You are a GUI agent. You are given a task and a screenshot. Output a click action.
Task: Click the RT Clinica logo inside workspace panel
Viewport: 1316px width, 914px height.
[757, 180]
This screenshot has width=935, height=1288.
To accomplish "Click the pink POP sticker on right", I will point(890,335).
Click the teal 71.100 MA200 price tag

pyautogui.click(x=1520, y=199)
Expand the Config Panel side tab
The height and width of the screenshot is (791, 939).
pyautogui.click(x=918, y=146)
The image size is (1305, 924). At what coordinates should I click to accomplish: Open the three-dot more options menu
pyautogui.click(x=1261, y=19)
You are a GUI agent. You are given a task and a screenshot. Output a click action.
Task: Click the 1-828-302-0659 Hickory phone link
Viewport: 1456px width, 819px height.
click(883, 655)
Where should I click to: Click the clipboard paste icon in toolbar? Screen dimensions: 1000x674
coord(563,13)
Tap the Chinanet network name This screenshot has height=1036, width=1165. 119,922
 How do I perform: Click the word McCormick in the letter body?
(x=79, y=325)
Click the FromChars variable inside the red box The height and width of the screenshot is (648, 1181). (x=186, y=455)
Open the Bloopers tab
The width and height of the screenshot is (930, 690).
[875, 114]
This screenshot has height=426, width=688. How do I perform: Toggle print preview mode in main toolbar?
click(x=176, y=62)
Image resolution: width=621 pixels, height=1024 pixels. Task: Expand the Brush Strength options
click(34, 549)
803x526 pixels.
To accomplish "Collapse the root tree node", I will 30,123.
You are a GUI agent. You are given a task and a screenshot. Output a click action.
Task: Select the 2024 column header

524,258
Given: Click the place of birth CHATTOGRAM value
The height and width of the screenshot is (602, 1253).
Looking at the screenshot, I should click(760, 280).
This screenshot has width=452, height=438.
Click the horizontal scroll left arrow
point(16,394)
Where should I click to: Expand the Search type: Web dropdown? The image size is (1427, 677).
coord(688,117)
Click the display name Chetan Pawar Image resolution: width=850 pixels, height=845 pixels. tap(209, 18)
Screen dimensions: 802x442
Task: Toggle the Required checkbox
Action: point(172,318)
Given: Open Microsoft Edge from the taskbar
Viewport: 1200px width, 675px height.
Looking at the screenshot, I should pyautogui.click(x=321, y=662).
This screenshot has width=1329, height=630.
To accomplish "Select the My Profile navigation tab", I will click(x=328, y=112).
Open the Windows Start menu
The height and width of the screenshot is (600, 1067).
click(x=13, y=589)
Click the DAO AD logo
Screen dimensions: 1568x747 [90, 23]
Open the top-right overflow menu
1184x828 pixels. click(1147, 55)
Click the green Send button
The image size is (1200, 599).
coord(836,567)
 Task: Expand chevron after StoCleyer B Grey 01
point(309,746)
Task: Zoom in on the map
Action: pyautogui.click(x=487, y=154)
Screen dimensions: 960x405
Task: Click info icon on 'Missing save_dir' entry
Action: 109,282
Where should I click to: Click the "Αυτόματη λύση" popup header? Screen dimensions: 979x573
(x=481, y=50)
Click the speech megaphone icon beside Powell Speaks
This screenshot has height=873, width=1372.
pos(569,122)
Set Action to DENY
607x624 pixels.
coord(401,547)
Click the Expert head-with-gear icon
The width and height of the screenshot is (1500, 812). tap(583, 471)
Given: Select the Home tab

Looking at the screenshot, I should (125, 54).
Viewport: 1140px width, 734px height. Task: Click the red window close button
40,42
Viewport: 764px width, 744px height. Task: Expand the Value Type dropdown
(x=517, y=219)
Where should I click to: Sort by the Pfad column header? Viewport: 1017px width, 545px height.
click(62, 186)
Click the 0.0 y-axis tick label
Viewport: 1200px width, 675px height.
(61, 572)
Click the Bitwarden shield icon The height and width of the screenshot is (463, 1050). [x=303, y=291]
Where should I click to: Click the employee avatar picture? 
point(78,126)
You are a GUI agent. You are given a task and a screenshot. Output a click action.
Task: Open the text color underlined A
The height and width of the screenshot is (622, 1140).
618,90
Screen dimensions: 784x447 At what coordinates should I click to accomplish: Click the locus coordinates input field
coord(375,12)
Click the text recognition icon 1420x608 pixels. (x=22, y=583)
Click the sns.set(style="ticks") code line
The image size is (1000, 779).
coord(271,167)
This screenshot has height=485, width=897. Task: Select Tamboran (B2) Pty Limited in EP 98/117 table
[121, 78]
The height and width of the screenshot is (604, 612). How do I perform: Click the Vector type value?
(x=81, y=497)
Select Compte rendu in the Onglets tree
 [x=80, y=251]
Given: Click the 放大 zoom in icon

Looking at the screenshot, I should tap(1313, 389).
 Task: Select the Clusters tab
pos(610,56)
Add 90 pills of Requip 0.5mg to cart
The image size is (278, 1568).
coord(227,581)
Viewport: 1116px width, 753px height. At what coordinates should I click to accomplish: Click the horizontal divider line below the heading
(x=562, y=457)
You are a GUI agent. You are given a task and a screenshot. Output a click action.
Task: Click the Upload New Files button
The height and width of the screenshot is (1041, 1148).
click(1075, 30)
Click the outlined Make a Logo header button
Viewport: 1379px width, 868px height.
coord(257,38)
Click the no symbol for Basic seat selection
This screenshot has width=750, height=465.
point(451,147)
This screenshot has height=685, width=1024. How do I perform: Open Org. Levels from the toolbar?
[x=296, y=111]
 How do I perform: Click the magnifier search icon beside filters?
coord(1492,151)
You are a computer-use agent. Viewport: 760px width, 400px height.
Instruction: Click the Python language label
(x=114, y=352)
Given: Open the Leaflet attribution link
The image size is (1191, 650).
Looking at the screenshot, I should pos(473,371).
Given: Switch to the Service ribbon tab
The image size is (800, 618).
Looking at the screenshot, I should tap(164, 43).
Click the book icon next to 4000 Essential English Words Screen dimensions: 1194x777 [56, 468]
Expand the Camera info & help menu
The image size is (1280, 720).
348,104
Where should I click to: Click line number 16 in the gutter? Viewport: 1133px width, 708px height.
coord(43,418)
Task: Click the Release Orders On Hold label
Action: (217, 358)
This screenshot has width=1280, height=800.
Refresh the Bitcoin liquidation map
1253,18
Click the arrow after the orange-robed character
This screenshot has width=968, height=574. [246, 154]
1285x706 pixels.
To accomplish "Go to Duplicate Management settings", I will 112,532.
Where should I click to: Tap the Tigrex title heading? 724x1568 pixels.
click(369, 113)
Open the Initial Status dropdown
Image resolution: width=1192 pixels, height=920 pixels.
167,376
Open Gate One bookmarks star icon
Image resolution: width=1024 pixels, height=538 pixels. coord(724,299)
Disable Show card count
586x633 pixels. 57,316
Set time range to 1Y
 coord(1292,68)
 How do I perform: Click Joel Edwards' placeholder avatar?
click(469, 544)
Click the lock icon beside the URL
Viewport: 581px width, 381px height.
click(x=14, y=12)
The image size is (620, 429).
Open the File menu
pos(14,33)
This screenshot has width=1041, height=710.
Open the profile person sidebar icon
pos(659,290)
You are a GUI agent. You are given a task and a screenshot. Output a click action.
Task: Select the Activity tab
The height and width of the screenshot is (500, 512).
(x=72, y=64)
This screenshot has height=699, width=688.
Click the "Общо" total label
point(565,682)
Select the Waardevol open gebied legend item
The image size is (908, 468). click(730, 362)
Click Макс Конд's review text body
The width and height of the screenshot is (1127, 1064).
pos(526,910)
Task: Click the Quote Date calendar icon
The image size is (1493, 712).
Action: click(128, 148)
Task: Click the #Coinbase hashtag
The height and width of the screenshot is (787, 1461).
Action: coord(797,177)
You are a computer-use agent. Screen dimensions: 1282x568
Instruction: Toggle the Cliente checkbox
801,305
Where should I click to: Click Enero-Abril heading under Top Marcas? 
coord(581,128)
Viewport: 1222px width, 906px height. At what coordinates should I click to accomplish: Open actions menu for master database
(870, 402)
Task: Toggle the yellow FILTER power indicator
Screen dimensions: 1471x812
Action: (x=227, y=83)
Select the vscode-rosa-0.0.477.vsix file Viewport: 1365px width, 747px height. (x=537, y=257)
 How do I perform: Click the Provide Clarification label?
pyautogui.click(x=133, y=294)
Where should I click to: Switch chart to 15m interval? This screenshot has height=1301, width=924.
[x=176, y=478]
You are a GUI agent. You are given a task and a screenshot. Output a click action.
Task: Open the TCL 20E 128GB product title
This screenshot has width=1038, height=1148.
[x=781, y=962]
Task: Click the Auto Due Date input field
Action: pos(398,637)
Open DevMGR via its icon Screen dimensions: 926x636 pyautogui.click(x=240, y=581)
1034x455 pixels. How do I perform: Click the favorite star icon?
_ _ _ _ _ _ _
Your goal.
Copy the lines from the one with "Task: Open the TCL 20E 128GB product title" through the last line of the material above, exactly as they are and with no others.

Answer section.
Task: Open the TCL 20E 128GB product title
This screenshot has width=1038, height=1148.
[x=781, y=962]
Task: Click the Auto Due Date input field
Action: pos(398,637)
Open DevMGR via its icon Screen dimensions: 926x636 pyautogui.click(x=240, y=581)
1034x455 pixels. How do I perform: Click the favorite star icon?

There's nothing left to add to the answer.